Can you write out the records again from the line with "Where should I click to: Toggle" through the end of the records, swapping "sidebar panel" for "side panel" and leaving everything else unchanged?
===== Records =====
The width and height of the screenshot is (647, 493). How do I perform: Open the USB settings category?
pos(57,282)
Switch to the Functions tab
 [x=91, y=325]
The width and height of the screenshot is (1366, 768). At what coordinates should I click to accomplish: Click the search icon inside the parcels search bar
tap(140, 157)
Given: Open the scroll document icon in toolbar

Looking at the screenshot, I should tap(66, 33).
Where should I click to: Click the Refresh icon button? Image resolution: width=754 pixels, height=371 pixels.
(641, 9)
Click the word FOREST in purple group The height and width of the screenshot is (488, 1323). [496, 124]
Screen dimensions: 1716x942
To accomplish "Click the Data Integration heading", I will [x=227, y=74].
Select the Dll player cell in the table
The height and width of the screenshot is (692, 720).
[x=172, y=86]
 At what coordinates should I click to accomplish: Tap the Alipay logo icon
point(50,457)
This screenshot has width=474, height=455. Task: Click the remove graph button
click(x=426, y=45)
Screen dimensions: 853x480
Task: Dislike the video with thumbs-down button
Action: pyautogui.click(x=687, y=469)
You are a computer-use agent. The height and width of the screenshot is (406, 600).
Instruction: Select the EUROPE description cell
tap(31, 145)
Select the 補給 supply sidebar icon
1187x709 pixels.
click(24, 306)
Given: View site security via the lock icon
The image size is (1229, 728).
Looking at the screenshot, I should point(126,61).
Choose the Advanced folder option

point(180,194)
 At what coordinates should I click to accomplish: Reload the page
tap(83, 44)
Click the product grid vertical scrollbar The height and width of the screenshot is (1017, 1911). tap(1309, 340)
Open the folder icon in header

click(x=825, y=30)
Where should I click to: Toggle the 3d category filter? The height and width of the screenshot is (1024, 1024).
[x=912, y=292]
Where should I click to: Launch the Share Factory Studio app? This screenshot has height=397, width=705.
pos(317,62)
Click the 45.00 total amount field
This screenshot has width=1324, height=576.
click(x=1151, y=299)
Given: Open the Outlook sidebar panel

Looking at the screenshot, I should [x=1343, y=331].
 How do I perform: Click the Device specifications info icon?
=====
*Solution for this task*
Where should I click to: Toggle the 3d category filter? The height and width of the screenshot is (1024, 1024).
[x=912, y=292]
Where should I click to: Launch the Share Factory Studio app? This screenshot has height=397, width=705.
pos(317,62)
Click the 45.00 total amount field
This screenshot has width=1324, height=576.
click(x=1151, y=299)
Given: Open the Outlook side panel

Looking at the screenshot, I should [x=1343, y=331].
 How do I perform: Click the Device specifications info icon?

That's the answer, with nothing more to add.